**Quoted passage**
....

Ahmedabad New York
Feelings & Heart

The Friend Who Moved Away and the 6 Train I Can't Take Alone

A goodbye at the airport, an empty seat on the uptown 6, and learning to grieve a friendship that didn't end

Dispatch from Uptown 6 train, somewhere near 86th Street

Reha left on Thursday. Moved to LA for a job she'd be insane to turn down. I drove with her to the airport and cried in a way that embarrassed the driver.

Reha was my first real friend here. The one who taught me which bodega had the good chai-adjacent situation, who sat with me through my worst homesick winter, who understood without explanation why I needed to find a place that did proper dhokla.

We lived our whole friendship on the 6 train. She was uptown, I'd visit, we'd ride down together to dinner, to thrift, to nothing. The 6 train was our hallway. Our living room with windows.

This week I took the 6 alone for the first time since she left and it undid me a bit. I kept the seat next to me empty out of habit, like she might materialize at 86th Street with too many shopping bags and a story.

....

**Written instruction**
Reproduce the part of the essay about the 6 train that opens with the words containing "A goodbye at" and closes with "embarrassed the driver.". The data that comes next is drawn from a separate source.

Items from a data source
....

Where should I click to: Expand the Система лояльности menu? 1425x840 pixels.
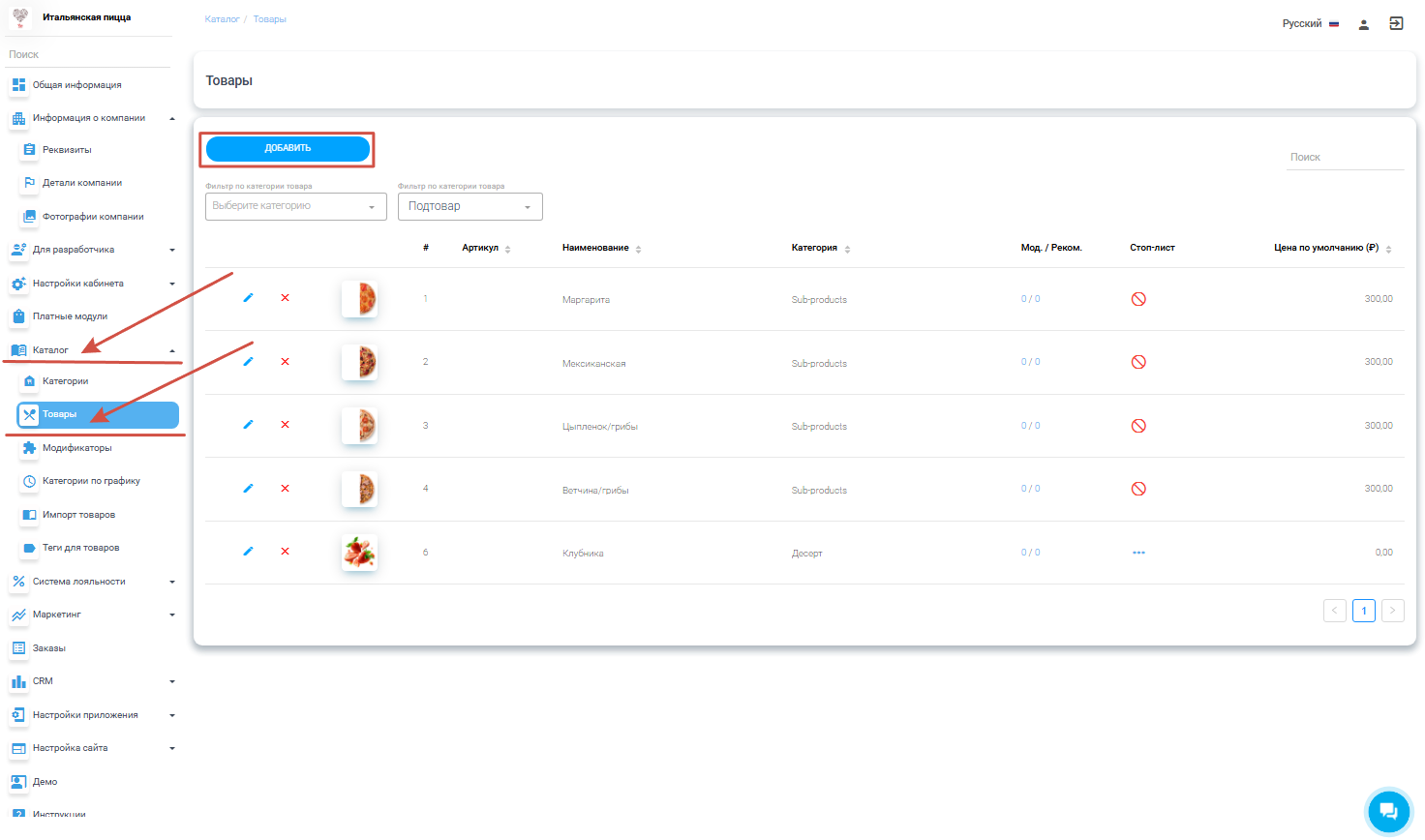click(x=92, y=582)
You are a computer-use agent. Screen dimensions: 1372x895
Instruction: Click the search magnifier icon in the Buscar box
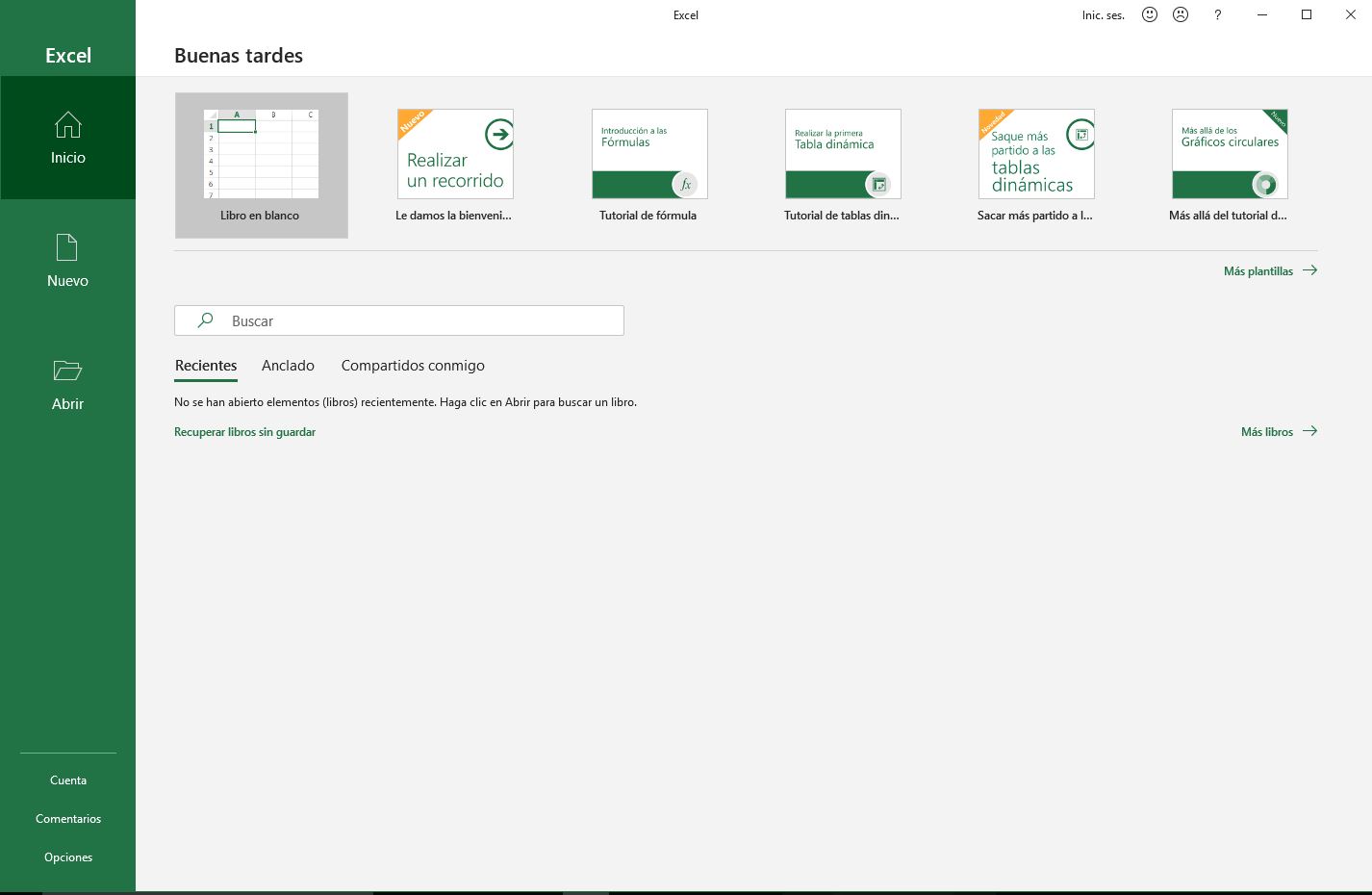[x=204, y=320]
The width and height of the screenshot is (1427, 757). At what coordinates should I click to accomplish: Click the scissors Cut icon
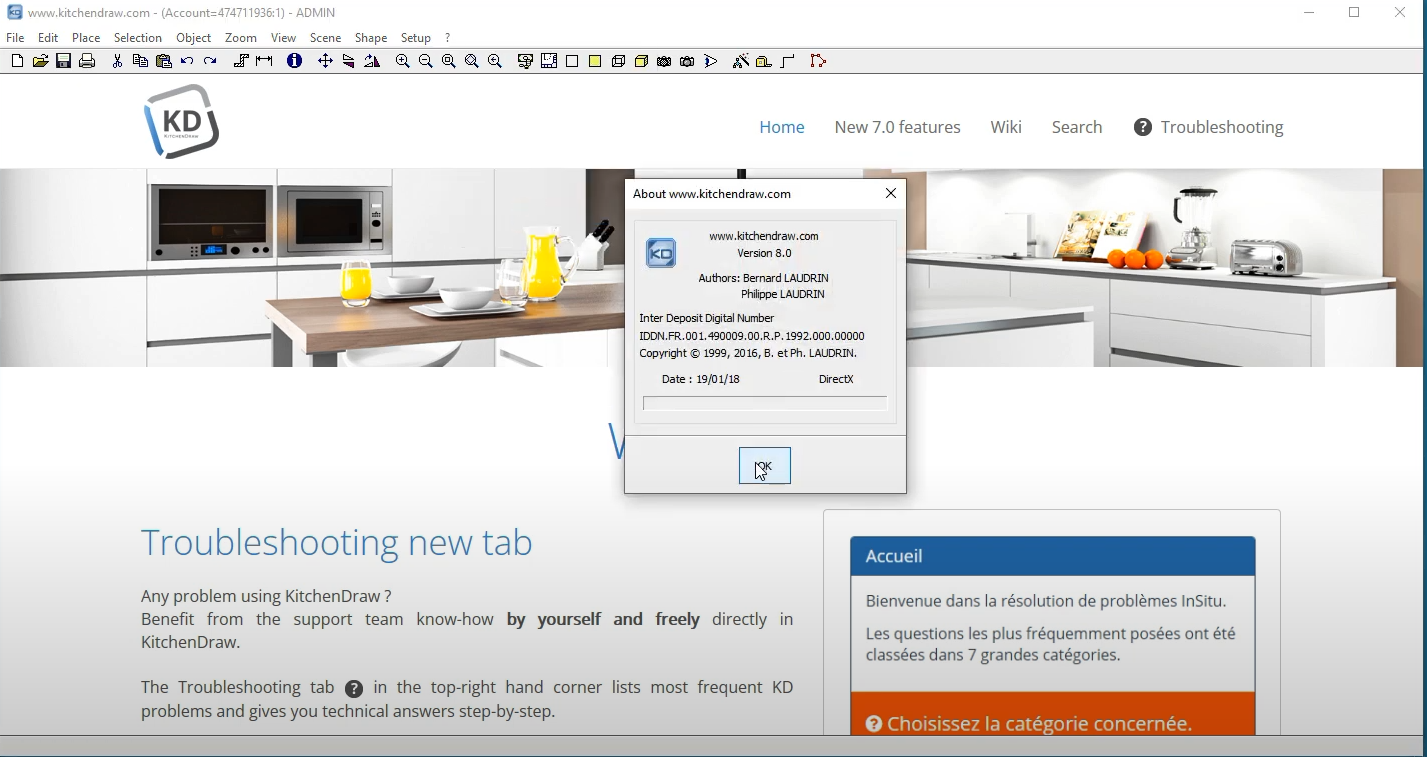point(117,61)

....

**Exercise result**
A goodbye at the airport, an empty seat on the uptown 6, and learning to grieve a friendship that didn't end

Dispatch from Uptown 6 train, somewhere near 86th Street

Reha left on Thursday. Moved to LA for a job she'd be insane to turn down. I drove with her to the airport and cried in a way that embarrassed the driver.